As you make your way around the grocery store, you’ll see different rows and columns of 3-dimensional figures, from rectangular prisms in the cereal aisle to cylinders in the canned soup section. Look around and ask your child questions.

  • Rectangular prisms and cylinders. Can your child find rectanglar prisms (cereal boxes, pancake mix) and cylinders (cans of soup or tuna)? What kinds of products or foods are boxed? What kinds of products are in cans? What other shapes can you see in each can or box?

  • Rows, columns and multiplicative thinking. Looking at cans of tuna or soup on a shelf, can you describe how many rows are there? Can you describe the number of cans in each column? How many cans do you estimate? Can your child estimate the number of cans of tuna or soup on a shelf by multiplying the number of cans in a row and in a column?

  • "What if?" What if you needed to stock your kitchen with soup and you could only spend $10. One brand of soup sells three for $2 and a different brand sells for 50 cents each. Which is the better value? How many cans you buy with $10 before taxes?



Measurement, Weight and Estimation


The produce aisle is probably one of the first departments you’ll enter at the grocery store. This is where you’ll find a produce scale - a great math learning tool.

  • Weight Measurement.  Measure a favourite fruit or vegetable. One apple weights about 200g . If you bought 1 kg of apples, how many apples would you get?

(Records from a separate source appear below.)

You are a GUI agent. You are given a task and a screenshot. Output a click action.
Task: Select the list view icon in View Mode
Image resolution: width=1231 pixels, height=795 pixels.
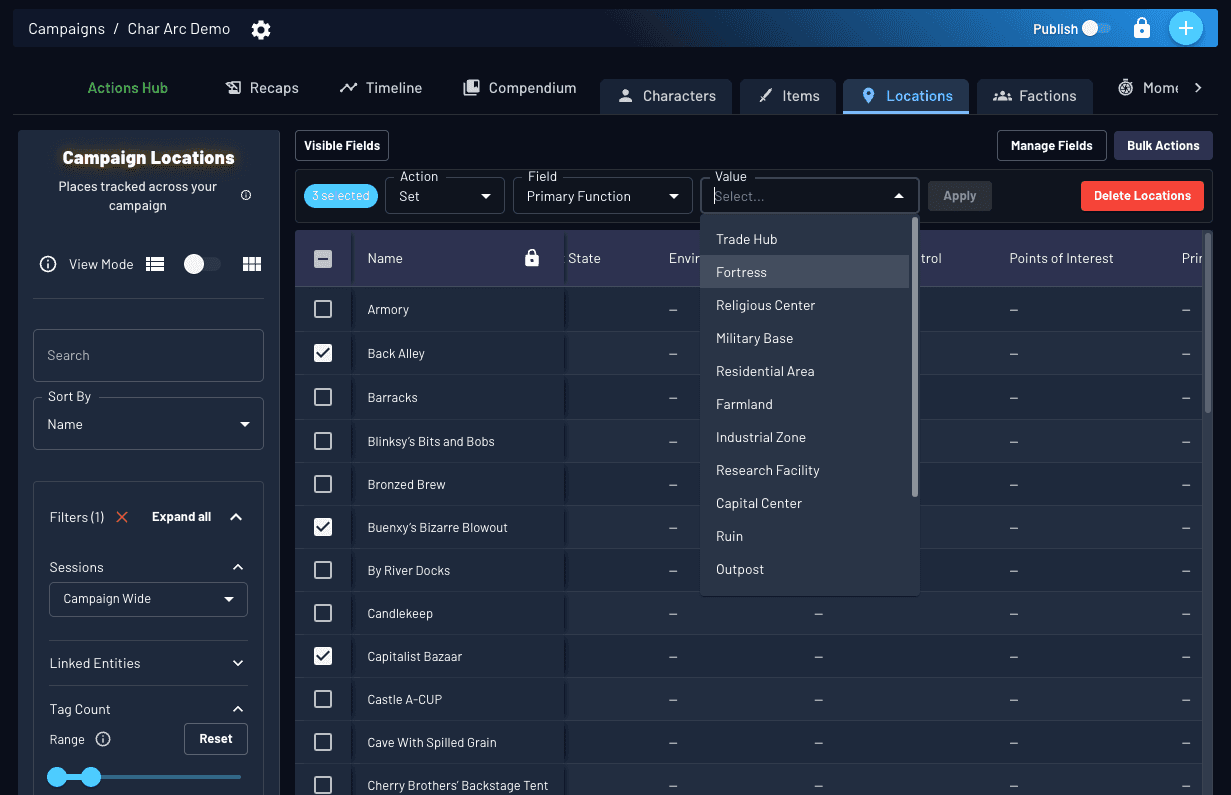pos(154,263)
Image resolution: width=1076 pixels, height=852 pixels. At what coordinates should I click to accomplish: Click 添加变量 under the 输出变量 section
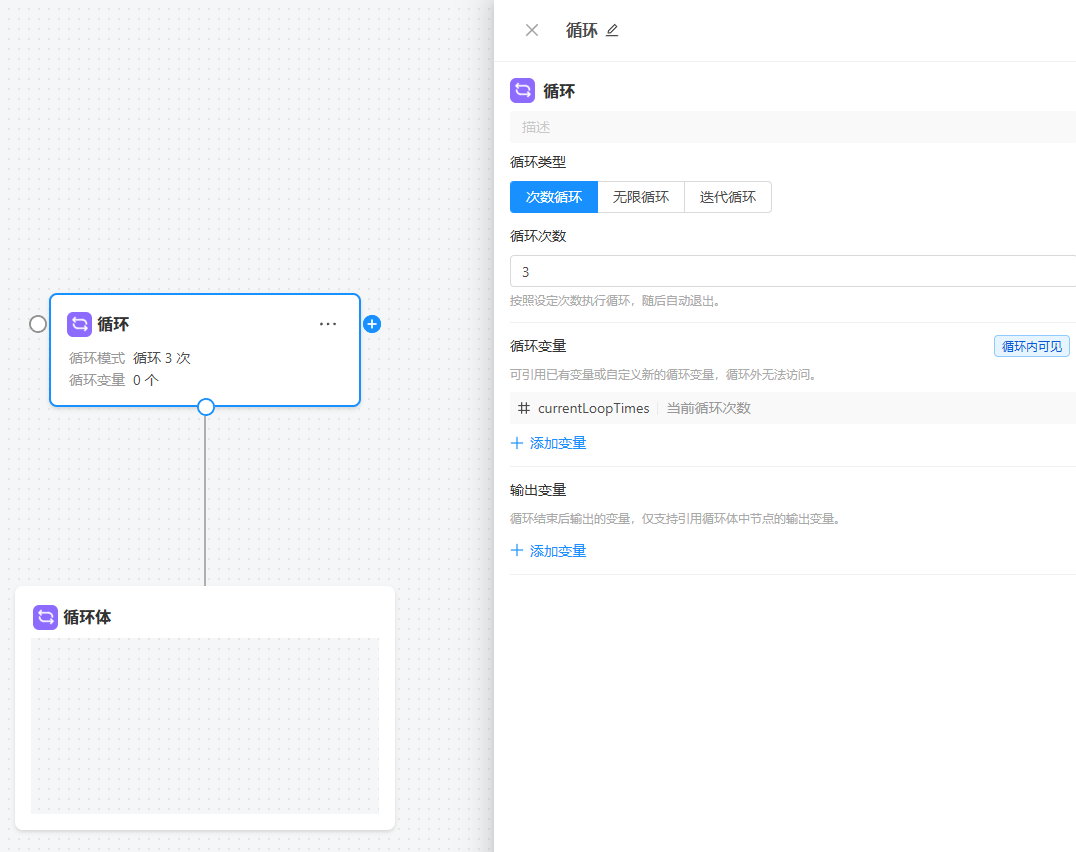556,551
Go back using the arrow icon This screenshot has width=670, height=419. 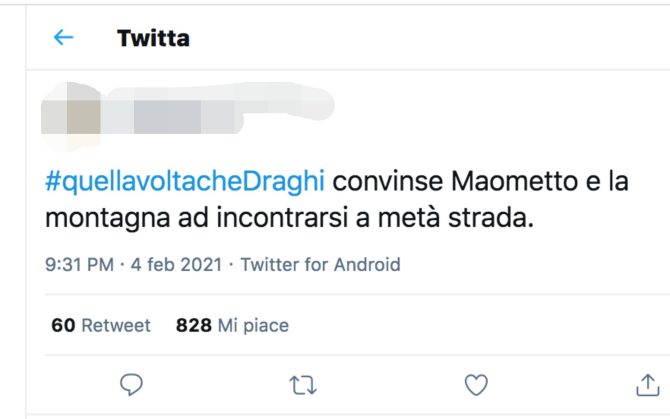tap(64, 38)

  • Estimation. Give your child different types of vegetables or fruit – like onions and potatoes— and compare them with apples. Have your child compare them in his or her hand. Which one is heavier? Which is lighter? Use the produce scale to test the estimate.

  • "What if?" If an apple pie or apple crumble recipe calls for 8 cups (2L) of apples, how many apples will you need? What if you wanted to double or halve the recipe?



Money Management, Measurement and Estimation


The grocery store is the perfect place to develop money management skills.

  • Bench marks, estimation and money. Estimating the cost of the total price of your grocery cart or basket is a good skill – for both kids and parents. An easy way to estimate is to use benchmarks of $5 or $10 for each item. How many $5 items do you have? How many $10 items do you have? What is the total estimate? For a challenge, set a budget and try to come within the budget.

  • Calculating tax. Once you’re finished at the cashier, use the receipt and calculate an estimate for tax. One way to think about calculating the 13% HST in Ontario is use an approximation. The first step is to take the total amount of groceries. Then, calculate 10%. Then, halve this amount (5%). Finally, add the two numbers. This equation won’t be precise, but will be fine to estimate how much you’ll need.

  • "What if?" You put your child in charge of making an apple crumble recipe for a potluck, and you have budgeted $20 for the apples. How many apples do you need to buy if each apple weighs around 200g and the recipe calls for 2L? One your child has determined how many apples are needed, ask how much will it cost to buy that many apples? With a $20 budget, do you have enough money?



What Your Child Will Learn:

  • Different ways to think about and do math.

  • Curriculum - these activities touch on the five strands of the Ontario elementary math curriculum: number sense and numeration, measurement, geometry and spatial sense, patterning and algebra, and data management and probability.

  • Math skills like problem solving, reasoning and proving, selecting tools and computational strategies, reflecting, connecting, representing and communicating.

  • That math is everywhere, and fun!